(Provided records Opens)
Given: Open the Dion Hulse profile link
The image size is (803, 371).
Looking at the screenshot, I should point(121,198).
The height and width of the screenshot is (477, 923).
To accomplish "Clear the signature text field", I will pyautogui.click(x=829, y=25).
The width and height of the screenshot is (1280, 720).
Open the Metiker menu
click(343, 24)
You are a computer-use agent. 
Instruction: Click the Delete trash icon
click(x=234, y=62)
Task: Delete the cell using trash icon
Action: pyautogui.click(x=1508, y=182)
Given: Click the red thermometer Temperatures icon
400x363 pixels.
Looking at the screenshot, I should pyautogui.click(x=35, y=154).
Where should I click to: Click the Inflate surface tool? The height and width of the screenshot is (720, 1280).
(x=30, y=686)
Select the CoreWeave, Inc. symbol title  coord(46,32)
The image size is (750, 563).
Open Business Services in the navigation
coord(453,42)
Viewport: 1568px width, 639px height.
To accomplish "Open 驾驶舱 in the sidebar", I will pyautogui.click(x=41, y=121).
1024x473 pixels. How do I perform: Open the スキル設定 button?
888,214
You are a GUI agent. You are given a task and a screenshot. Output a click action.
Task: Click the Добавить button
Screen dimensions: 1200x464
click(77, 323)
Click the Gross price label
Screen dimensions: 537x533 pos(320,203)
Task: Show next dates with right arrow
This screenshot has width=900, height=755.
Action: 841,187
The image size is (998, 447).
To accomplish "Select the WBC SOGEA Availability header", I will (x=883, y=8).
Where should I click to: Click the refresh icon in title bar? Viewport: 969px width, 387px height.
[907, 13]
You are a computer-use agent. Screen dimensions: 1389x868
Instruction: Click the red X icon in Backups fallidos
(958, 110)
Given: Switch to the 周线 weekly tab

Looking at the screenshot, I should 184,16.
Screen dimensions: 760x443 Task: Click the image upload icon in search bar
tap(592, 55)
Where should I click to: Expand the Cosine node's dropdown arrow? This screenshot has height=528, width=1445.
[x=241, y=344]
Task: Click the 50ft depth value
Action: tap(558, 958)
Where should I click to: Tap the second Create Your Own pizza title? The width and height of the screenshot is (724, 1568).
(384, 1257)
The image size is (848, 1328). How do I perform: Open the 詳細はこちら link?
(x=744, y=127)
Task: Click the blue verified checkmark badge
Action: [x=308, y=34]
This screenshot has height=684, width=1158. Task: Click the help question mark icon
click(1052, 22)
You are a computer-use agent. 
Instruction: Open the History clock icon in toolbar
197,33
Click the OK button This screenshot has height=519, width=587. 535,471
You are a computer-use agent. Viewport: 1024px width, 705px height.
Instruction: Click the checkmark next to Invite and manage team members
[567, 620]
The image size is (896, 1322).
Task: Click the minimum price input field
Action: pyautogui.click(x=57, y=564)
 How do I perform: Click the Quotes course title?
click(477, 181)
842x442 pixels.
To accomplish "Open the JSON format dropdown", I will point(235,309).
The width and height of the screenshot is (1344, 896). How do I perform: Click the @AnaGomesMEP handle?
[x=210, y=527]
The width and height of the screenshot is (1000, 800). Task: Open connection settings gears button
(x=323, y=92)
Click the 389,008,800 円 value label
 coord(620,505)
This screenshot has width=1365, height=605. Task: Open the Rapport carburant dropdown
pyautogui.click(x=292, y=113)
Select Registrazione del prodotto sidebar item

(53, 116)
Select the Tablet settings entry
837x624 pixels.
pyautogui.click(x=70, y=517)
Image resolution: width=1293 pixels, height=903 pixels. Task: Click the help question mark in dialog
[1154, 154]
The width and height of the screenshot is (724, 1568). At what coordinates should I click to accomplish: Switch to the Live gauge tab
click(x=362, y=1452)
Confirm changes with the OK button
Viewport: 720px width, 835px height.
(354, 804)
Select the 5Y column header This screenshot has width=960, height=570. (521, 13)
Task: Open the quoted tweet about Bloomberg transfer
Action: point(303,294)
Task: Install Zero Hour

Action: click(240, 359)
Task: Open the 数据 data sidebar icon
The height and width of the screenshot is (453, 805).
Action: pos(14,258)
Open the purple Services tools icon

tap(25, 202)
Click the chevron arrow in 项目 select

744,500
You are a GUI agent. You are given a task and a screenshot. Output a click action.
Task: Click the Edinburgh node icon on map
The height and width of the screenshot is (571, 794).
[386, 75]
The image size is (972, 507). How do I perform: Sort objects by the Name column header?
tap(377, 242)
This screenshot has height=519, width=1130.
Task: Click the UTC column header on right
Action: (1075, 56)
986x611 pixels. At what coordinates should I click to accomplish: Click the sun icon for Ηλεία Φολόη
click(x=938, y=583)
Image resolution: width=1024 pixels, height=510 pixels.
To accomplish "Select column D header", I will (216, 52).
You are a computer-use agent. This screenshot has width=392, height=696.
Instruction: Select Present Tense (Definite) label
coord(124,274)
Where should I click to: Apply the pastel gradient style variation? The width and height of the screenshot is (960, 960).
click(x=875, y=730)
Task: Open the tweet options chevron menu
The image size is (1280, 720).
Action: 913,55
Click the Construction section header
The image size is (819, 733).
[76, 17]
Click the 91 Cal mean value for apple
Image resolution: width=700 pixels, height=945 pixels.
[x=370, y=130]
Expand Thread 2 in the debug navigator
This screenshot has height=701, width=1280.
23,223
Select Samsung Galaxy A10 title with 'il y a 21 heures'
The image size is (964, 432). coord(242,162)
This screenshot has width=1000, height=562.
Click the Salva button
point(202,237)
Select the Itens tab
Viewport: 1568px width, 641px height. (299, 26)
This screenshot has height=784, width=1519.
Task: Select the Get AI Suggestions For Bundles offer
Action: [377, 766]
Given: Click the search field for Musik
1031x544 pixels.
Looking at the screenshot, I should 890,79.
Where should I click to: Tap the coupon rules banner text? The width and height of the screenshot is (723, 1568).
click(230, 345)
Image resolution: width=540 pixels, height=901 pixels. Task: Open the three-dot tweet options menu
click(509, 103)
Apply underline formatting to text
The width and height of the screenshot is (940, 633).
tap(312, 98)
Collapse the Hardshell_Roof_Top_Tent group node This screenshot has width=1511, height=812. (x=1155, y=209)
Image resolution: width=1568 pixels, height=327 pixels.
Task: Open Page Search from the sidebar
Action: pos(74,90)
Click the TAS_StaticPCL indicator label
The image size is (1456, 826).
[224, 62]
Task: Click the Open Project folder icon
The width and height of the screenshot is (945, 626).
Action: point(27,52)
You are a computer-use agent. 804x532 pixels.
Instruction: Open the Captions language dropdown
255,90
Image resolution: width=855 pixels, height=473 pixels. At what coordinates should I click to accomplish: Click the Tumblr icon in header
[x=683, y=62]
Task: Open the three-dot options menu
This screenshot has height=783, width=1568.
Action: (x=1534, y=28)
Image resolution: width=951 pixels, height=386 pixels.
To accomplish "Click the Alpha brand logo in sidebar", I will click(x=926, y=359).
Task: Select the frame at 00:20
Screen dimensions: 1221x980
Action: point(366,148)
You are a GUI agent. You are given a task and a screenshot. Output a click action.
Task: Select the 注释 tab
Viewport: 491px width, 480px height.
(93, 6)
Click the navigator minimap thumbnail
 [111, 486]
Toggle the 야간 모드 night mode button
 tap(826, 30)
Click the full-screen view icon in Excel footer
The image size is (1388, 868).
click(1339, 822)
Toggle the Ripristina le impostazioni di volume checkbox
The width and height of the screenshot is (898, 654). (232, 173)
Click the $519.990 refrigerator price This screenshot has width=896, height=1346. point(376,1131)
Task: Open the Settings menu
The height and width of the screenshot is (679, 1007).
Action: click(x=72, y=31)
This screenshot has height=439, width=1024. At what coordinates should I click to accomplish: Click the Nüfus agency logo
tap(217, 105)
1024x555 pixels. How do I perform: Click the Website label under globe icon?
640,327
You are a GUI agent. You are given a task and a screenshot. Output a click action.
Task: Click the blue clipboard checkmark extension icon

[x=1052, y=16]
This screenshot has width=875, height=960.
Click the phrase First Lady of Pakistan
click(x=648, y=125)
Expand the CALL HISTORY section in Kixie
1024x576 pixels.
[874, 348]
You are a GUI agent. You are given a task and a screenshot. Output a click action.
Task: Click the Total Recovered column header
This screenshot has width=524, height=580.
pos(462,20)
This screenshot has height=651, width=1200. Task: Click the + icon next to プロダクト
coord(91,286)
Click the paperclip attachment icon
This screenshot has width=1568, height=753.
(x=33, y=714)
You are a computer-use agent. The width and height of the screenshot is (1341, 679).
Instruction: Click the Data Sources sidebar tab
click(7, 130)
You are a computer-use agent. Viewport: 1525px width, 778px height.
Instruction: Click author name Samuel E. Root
(Provided records Closes)
> **What the task asks**:
Your answer should be the lines from the one containing "The height and width of the screenshot is (679, 1007)." through the end of the records, both included, output exactly and with nothing added.

> **Solution for this exercise**:
The height and width of the screenshot is (679, 1007).
Action: click(x=72, y=31)
This screenshot has height=439, width=1024. At what coordinates should I click to accomplish: Click the Nüfus agency logo
tap(217, 105)
1024x555 pixels. How do I perform: Click the Website label under globe icon?
640,327
You are a GUI agent. You are given a task and a screenshot. Output a click action.
Task: Click the blue clipboard checkmark extension icon

[x=1052, y=16]
This screenshot has width=875, height=960.
Click the phrase First Lady of Pakistan
click(x=648, y=125)
Expand the CALL HISTORY section in Kixie
1024x576 pixels.
[874, 348]
You are a GUI agent. You are given a task and a screenshot. Output a click action.
Task: Click the Total Recovered column header
This screenshot has width=524, height=580.
pos(462,20)
This screenshot has height=651, width=1200. Task: Click the + icon next to プロダクト
coord(91,286)
Click the paperclip attachment icon
This screenshot has width=1568, height=753.
(x=33, y=714)
You are a computer-use agent. The width and height of the screenshot is (1341, 679).
Instruction: Click the Data Sources sidebar tab
click(7, 130)
You are a computer-use agent. Viewport: 1525px width, 778px height.
Instruction: Click author name Samuel E. Root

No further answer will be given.